Un autre problème assaille les vins de liqueur : le versement du solde des aides compensatrices. Lors de leur déblocage, dans les années 2004, ces aides avaient vocation à compenser la surcharge fiscale des vins de liqueur, en attendant une révision en profondeur de la taxation. L’enveloppe initiale, dûment notifiée à la Commission européenne, avait été fixée à 12 millions d’€. Puis les pouvoirs publics français ont décidé de limiter le « droit de tirage annuel » à 2 millions d’€ sur cinq ans. Dans les faits, en cinq ans, les vins de liqueur n’ont touché qu’un peu moins de 7,5 millions d’€, limités qu’ils furent par la règle communautaire qui veut que pour chaque euro d’aide, la filière investisse la même somme.
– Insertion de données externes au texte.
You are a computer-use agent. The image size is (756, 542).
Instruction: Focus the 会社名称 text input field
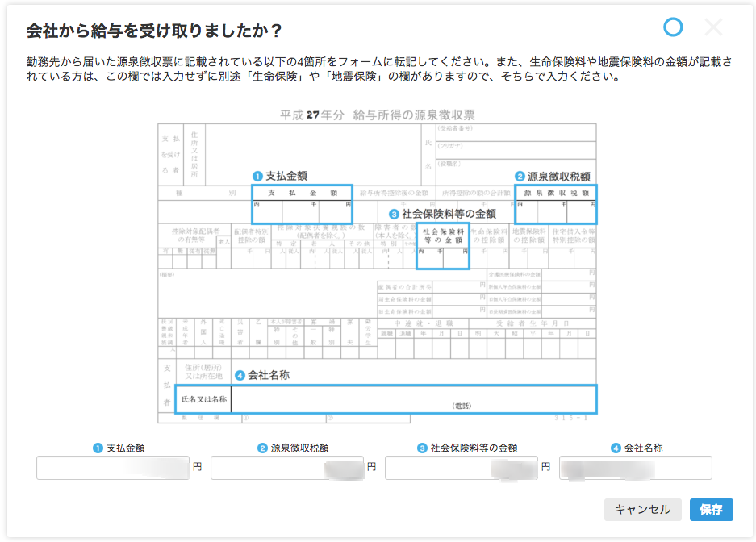pos(635,468)
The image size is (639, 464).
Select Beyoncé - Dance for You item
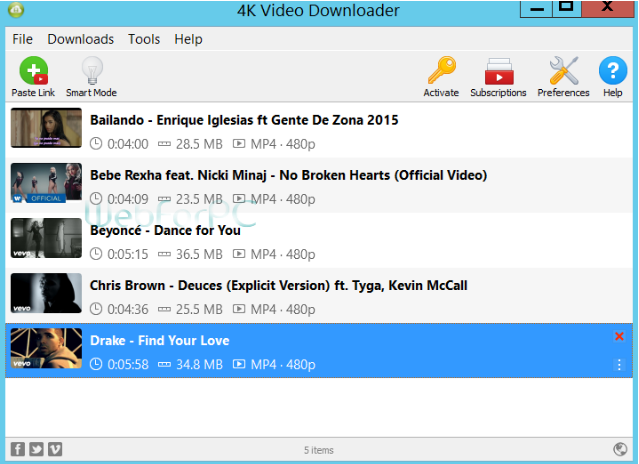[319, 240]
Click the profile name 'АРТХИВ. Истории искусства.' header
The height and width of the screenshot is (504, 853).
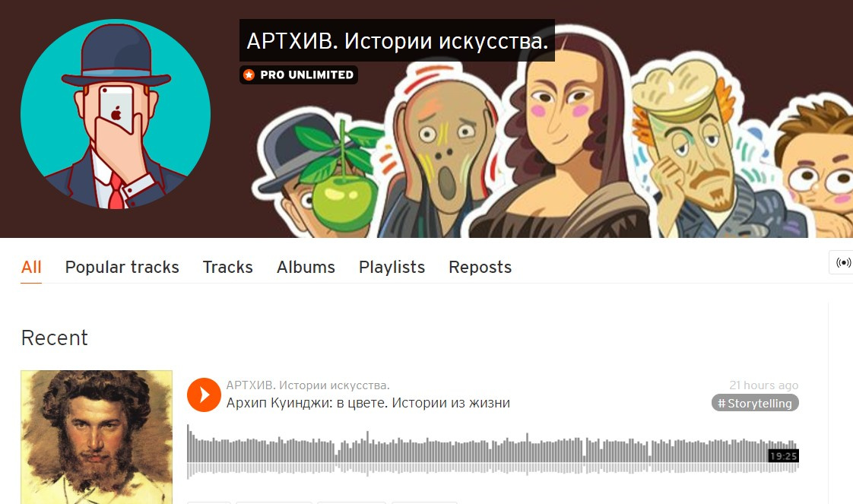pos(397,41)

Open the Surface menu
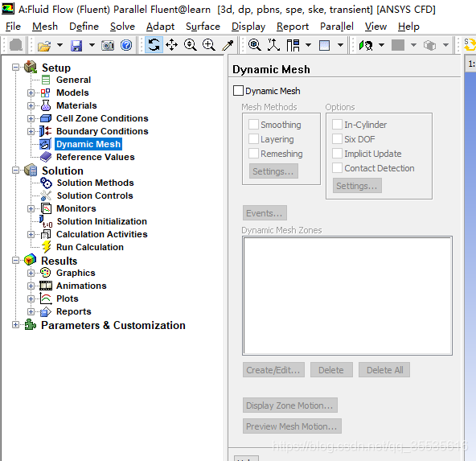click(203, 27)
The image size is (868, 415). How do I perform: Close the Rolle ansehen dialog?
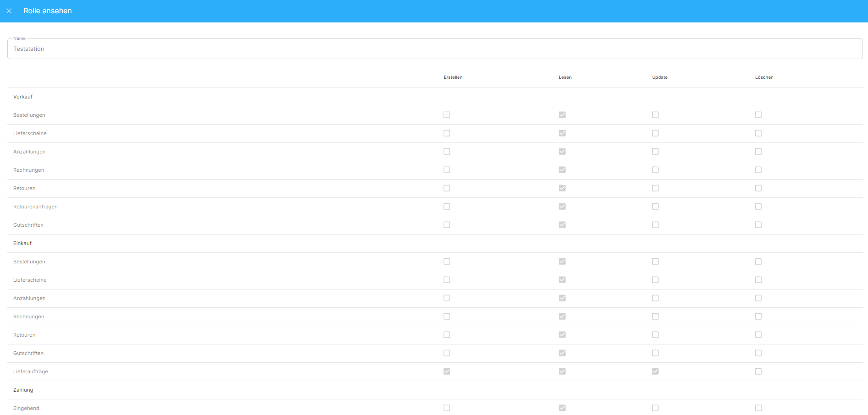click(9, 11)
Aujourd’hui, ministère de l’Agriculture et FranceAgriMer considèrent que les cinq versements ont bien eu lieu, « pour solde de tout compte ». Evidemment, les vins de liqueur ne l’entendent pas de cette oreille. « Si, pour FranceAgriMer, 5 fois 2 font 12, pas pour moi ! » lance un Christian Baudry outré. Non seulement il manque à l’appel 4,5 millions d’€ sur les 12 millions promis mais la solution palliative proposée par Montreuil (siège de FAM) frise, selon Ch. Baudry, la provocation. FranceAgriMer ne suggère-t-elle pas aux vins de liqueur de s’adresser aux autres régions viticoles pour décrocher quelques subsides. Raison invoquée : « Les caisses de l’Etat sont vides. » « Niet, niet, niet ! » s’insurgent les vins de liqueur. « Nous n’allons tout de même pas “taxer” nos collèges de 100 ou 200 000 €. C’est hors de propos. » Début mai, Christian Baudry a reçu un message de Bruno Le Maire, le ministre de l’Agriculture, lui signifiant « que l’enveloppe de 9,5 millions d’€ notifiée à la Commission européenne était arrivée à son terme ». « Sauf que le précédent courrier du précédent ministre parlait d’une enveloppe de 12 millions d’€ notifiée à la Commission. Tout ceci n’est pas très correct » note avec âpreté le président de la CNVDLAOC.

Cotisation ODG
La règle ! Que les ODG (Organisme de défense et de gestion de l’appellation) s’autofinancent, sans compter sur les syndicats ou autres financeurs pour boucler leurs budgets. En 2010, le Syndicat des producteurs de Pineau aura cependant contribué pour 22 900 € à l’équilibre du budget de l’ODG, somme à laquelle il faut rajouter les 31 000 € apportés par les collectivités territoriales 16-17 et la Région. Lors de l’assemblée générale du syndicat, il a été proposé de faire évoluer la cotisation ODG de 0,65 € l’hl vol. à 0,75 € l’hl vol. et de faire passer la cotisation forfaitaire de revendication de 20 à 30 €. « A terme, il faut que l’ODG devienne totalement autonome, expliquent les responsables syndicaux. Autant planifier les augmentations, sans attendre la dernière issue. » Le syndicat a prévenu : « Il y aura deux autres augmentations dans les années à venir. » Ceci dit, l’augmentation 2011 de la cotisation ODG ne représente qu’un peu plus de 3 € de l’ha, sur un prélèvement total d’environ 26 € de l’ha. Une charge encore supportable. Sur la dernière campagne, l’ODG a procédé à environ 140 visites au titre du suivi interne et à une trentaine de contrôles externes par Qualisud.